> **Brano scelto**
L’ANALISI – Il Pd, le europee e il fuoco amico
di EDOARDO GREBLO E LUCA TADDIO
Il Pd, le europee e il fuoco amico.
Le bordate di “fuoco amico” indirizzate con significativa frequenza alle iniziative della segretaria, anche da parte delle sue componenti interne (De Luca docet), trova nella destra una comoda sponda. Se infatti il Pd dovesse rinunciare al ruolo egemonico acquisito nel campo dell’opposizione, la coalizione di governo non avrebbe più rivali politici in grado di spodestarla. Un’alternativa guidata dal Movimento 5 Stelle sarebbe condannata a un’opposizione fine a se stessa, una proposta elettorale che fosse centrata sul Terzo Polo risulterebbe priva del necessario sostegno popolare e sarebbe inevitabilmente minoritaria.
Sembra perciò evidente che al Pd spetti il compito di sintetizzare in un coerente programma politico queste diverse istanze: crescita, transizione ambientale e riduzione delle diseguaglianze. Perché, nonostante la storia e la sua tradizione, il partito non è stato finora in grado di presentarsi come la sola forza politica capace di coniugare queste istanze e di offrire un messaggio unificante e comprensivo a un Paese sempre più diviso tra lobby e corporazioni, che ne accentuano divisioni e disuguaglianze? La risposta è sia nella storia sia nella prospettiva.
Se guardiamo al recente passato, il Pd si è rivelato capace di gestire in modo attento e responsabile la politica macroeconomica negli anni che intercorrono tra la crisi del debito sovrano allo choc della pandemia. Non è però riuscito a far uscire il Paese dalla stagnazione in cui versa da anni e a ridurre in modo significativo le disuguaglianze (anche perché ha sempre fatto parte di governi di coalizione). Ed è questo, in prospettiva, il fattore che ha deluso molti dei suoi potenziali elettori e che ostacola la possibilità di recuperare così il terreno perduto tra i ceti popolari e i giovani. Il Pd è stato, in buona sostanza, molto più moderato e molto meno socialdemocratico di quanto i suoi elettori si aspettavano. In particolare, si è rivelato poco sensibile a un tema che pure aveva elencato tra le sue priorità, la lotta alle disuguaglianze. La politica dei due tempi, per cui prima si agisce in modo responsabile quando si governa in un periodo economico difficile e poi ci si concentra sulla riduzione delle disuguaglianze, non si sta, cioè, rivelando elettoralmente pagante.

> **Materiale di studio**
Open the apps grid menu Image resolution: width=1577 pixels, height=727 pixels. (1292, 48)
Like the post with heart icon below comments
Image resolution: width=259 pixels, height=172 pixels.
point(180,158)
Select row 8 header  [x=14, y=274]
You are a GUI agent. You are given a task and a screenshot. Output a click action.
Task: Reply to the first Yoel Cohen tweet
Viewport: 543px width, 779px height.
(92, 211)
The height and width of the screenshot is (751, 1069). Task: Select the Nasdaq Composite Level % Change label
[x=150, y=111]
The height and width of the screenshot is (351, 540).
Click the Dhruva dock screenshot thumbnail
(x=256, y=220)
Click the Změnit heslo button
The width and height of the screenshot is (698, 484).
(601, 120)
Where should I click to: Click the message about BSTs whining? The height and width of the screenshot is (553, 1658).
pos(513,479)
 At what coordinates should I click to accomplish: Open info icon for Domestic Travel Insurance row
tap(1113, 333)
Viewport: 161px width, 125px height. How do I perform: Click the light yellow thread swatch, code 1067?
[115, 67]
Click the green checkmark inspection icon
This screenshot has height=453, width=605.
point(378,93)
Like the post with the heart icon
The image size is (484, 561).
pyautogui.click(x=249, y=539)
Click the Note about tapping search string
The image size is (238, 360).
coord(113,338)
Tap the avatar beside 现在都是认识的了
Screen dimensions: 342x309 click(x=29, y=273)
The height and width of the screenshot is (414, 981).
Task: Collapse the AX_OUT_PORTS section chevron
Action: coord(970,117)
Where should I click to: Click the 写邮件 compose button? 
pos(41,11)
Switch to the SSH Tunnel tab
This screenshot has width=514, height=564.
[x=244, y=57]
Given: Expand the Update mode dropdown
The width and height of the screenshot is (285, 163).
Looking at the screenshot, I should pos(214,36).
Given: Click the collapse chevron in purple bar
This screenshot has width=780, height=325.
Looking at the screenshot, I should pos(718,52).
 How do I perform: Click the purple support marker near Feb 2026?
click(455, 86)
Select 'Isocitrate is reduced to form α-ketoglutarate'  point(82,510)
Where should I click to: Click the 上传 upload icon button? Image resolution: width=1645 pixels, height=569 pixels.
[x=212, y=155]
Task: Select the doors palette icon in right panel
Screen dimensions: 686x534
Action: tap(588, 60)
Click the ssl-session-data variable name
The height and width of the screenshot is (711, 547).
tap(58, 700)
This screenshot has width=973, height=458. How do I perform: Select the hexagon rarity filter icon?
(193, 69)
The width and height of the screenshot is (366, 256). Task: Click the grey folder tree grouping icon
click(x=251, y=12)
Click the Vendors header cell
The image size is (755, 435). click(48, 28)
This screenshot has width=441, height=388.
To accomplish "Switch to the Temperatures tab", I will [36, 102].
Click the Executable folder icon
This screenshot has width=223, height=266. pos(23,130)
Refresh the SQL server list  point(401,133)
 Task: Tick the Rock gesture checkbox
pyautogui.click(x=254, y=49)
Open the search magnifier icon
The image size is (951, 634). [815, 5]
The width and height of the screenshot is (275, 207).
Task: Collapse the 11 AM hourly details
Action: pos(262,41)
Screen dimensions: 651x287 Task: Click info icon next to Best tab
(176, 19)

> **Da fare**
• a. Secondo il brano sul Pd, quale tema il partito aveva messo tra le sue priorità senza poi mostrarsi sensibile a esso?
• b. Riproduci fedelmente il tratto del brano sul Pd che va da "Le bordate di" fino a "sarebbe inevitabilmente minoritaria.".
• c. Riprendi il brano sul Pd a partire dal punto in cui si interrompe.
L'elenco non ha alcun legame con il brano sul Pd.

> **Risultati**
• a. La lotta alle disuguaglianze.

• b.
Le bordate di “fuoco amico” indirizzate con significativa frequenza alle iniziative della segretaria, anche da parte delle sue componenti interne (De Luca docet), trova nella destra una comoda sponda. Se infatti il Pd dovesse rinunciare al ruolo egemonico acquisito nel campo dell’opposizione, la coalizione di governo non avrebbe più rivali politici in grado di spodestarla. Un’alternativa guidata dal Movimento 5 Stelle sarebbe condannata a un’opposizione fine a se stessa, una proposta elettorale che fosse centrata sul Terzo Polo risulterebbe priva del necessario sostegno popolare e sarebbe inevitabilmente minoritaria.

• c.
Occorre perciò, in questo senso, recuperare la stella polare che ha guidato il socialismo riformista e liberale nel corso della sua storia, ovvero il principio di eguaglianza, inteso come eguaglianza sostanziale, senza però ricadere nell’egualitarismo vecchio stampo che tanti danni ha fatto alla sinistra. Per continuare a essere protagonista, e non semplice spettatore dei giganteschi processi di trasformazione in corso rappresentati dalla sfida digitale e dalla crisi climatica, il Pd non può fare a meno di prendere di petto la sfida dell’eguaglianza – nell’eguale diritto alle cure, all’istruzione, al lavoro decente – nell’impegno volto a rendere “più eguali i diseguali”. È intorno a questo ideale che il Pd dovrebbe impostare una strategia di lungo respiro, capace di definire obiettivi realistici e tenendo conto delle condizioni date. Non è detto che sia facile, ma la difficoltà nasce proprio dal fatto che le identità sono deboli, per cui prevale l’idea che le alleanze elettorali siano anche traducibili in alleanze politiche. Non è perciò inopportuno ricordare quanto scriveva Norberto Bobbio rivolgendosi ai comunisti negli anni ’70: “Vi interrogate sul vostro destino e non capite che dipende dalla vostra natura. Risolvete la vostra natura e avrete risolto il vostro destino”. Vale anche per il Pd.